Criminalização do funk teve mais de 20 mil assinaturas no site do Senado

Toda a manifestação cultural é válida, não é mesmo? Músicas e letras que retratam uma realidade social, como o rap e o funk, também. Porém, por que um projeto de criminalização do funk arrecadou mais de 20 mil assinaturas no site do Senado e teve sua proposta enviada para a relatoria do senador Cidinho Santos (PR) na Comissão de Direitos Humanos e Legislação Participativa?

Autor do documento, o empresário paulista Marcelo Alonso destaca no relatório que “são somente [o funk] um recrutamento organizado nas redes sociais por e para atender criminosos, estupradores e pedófilos, para a prática de crime contra a criança e o adolescente, venda e consumo de álcool e drogas, agenciamento, orgia, exploração sexual, estupro e droga”.

A estudante Manoela Petry, 23 anos, afirma ser completamente contra a criminalização do estilo. Ela, inclusive, gosta da energia passada pelo funk, considerando legítima cada palavra dita em suas letras.

“O funk nasceu e se mantém tratando da vida nas comunidades mais carentes e se, por vezes, fala de drogas e violência, é porque essa ainda é a realidade de muitos locais do Brasil. O que mais me irrita são as frases como ‘Funk não é cultura’, sendo que cultura é tudo aquilo que caracteriza uma sociedade, que faz parte do seu comportamento, sua rotina e costumes”, enfatiza.

Segundo Manoela, o estilo, assim como todos os outros gêneros musicais, é manifestação cultural válida e que expressa os sentimentos e tradições de determinadas comunidades. “O funk, como o conhecemos hoje, é uma mistura de ritmos do mundo todo, assim como a miscigenação brasileira. Ninguém é obrigado a gostar do ritmo ou das letras, porque isso sé pessoal e individual, embora mutável. O que se pede, e é incrível como ainda há quem pense o contrário, é respeito. Não é preciso conviver, mas deixá-lo livre para ser e fazer seu papel de crítica social, de entretenimento e de relatos de uma realidade ainda pouco em foco”, afirma.

Projeto não resolve os problemas sociais
Estudante de Filosofia, Eduardo Marques Ferreira não considera a criminalização do gênero solução do problema proposto no projeto “criminalização do funk”. “Em relação à criminalidade, será que a culpa é do ritmo musical? Ou será que é da negligência com a educação? Convenhamos que, ao invés de brigar com um estilo de música, devíamos estar mais preocupados com a educação que damos aos nossos jovens. Talvez o simples fato de educarmos corretamente as gerações futuras seja o suficiente para a diminuição dos índices criminais”, salienta.
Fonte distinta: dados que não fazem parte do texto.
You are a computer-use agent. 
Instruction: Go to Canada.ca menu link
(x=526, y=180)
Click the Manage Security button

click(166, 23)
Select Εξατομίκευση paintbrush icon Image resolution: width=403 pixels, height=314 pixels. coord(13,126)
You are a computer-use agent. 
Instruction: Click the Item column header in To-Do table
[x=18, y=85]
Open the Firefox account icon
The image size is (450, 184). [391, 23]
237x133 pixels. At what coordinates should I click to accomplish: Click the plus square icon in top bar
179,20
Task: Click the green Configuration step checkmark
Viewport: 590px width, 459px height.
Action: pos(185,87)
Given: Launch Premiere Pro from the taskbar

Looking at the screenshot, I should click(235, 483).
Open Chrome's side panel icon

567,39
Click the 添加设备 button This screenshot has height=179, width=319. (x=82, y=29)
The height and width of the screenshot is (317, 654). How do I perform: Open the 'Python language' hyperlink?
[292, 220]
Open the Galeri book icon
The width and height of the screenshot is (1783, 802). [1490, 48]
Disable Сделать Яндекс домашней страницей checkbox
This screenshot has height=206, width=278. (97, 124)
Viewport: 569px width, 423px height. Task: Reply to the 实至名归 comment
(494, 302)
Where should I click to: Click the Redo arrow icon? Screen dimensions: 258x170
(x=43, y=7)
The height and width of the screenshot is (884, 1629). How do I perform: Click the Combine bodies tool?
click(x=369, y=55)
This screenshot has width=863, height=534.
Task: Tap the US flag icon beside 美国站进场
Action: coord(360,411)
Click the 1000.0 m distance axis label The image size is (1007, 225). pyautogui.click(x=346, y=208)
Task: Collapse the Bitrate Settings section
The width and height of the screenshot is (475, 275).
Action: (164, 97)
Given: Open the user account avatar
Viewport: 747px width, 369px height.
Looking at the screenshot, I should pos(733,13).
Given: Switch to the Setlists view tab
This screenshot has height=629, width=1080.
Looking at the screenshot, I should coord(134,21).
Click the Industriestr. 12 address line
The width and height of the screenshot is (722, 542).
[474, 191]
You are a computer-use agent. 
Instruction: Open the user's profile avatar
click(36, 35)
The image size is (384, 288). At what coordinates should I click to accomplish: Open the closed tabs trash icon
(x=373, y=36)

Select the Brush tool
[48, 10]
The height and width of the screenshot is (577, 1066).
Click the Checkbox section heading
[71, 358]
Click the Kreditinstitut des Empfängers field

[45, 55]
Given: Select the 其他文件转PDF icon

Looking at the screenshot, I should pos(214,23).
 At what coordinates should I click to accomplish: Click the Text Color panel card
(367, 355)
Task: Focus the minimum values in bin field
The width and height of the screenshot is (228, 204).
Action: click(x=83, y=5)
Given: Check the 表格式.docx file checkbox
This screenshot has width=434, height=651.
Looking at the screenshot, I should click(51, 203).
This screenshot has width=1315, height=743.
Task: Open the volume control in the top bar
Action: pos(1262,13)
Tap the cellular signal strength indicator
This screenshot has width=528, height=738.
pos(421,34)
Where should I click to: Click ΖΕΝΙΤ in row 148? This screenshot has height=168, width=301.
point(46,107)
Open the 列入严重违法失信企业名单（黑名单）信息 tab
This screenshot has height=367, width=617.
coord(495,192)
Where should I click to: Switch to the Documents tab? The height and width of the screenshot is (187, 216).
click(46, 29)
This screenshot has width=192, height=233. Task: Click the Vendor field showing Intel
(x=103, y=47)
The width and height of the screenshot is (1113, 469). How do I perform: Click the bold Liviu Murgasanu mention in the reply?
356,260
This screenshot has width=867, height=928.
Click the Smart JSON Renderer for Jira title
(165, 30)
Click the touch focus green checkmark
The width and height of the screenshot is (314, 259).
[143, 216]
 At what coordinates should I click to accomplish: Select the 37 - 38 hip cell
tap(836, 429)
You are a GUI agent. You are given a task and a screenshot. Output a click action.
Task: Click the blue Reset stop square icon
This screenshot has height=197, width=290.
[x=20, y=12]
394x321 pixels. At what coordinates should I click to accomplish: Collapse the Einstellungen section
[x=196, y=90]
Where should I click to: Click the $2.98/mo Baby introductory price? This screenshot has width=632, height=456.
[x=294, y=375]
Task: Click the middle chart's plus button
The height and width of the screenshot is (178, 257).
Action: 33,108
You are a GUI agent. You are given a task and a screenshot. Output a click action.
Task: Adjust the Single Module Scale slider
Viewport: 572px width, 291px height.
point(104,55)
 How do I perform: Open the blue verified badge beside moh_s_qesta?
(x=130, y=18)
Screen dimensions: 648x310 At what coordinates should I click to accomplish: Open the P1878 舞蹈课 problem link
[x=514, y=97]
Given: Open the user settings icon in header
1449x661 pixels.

VALESCA Popozuda é outra expoente do ritmo que ganhou o Brasil

Eduardo destaca que a maioria de letras dos funks contém linguagem imprópria e descrição de atos sexuais, e que embora a música brasileira também já tenha vivido tempos com canções de duplo sentido e sexuais em outros estilos, é no funk que essa sexualidade se destaca.

“O que deveria ter é um controle mais rígido, uma vez que essas músicas circulam por todos os ambientes e são impróprias para menores. Na proposta de criminalização, o funk é também citado como uma falsa cultura, quando, na verdade, sendo uma modalidade de arte, transborda o sentimento daqueles que a fazem, refletindo assim a imagem da nossa sociedade”, conclui.

A mudança precisa ocorrer na sociedade
De acordo com o músico montenegrino Silvio César Rasche, 44 anos, o problema não é o funk e, sim, a realidade em que essas pessoas, que compõem e cantam o estilo, vivem. “Não é proibindo um estilo musical que resolverá. Pra mim, o funk é uma manifestação cultural que tem seu lado positivo. Não podemos generalizar, pois há letras boas e gente boa também”, admite.

SÍLVIO Rasche acredita que o problema não é o funk, mas a realidade foto: arquivo pessoal

Sílvio aponta positivamente trechos de algumas composições como ¨Eu só quero é ser feliz. Andar tranquilamente na favela onde eu nasci. E poder me orgulhar. E ter a consciência que o pobre tem seu lugar”.

“Tem algo errado neste funk? Não, né? Então! O funk é um estilo musical, é uma cultura, o problema é que a maioria que ouve e compõe as letras vive no meio do tráfico e da violência e se manifesta dessa maneira. Por exemplo, o sertanejo, o caipira que trabalha na roça, planta, ouve os pássaros, cuida do gado, vai compor uma música falando sobre isso”, conclui.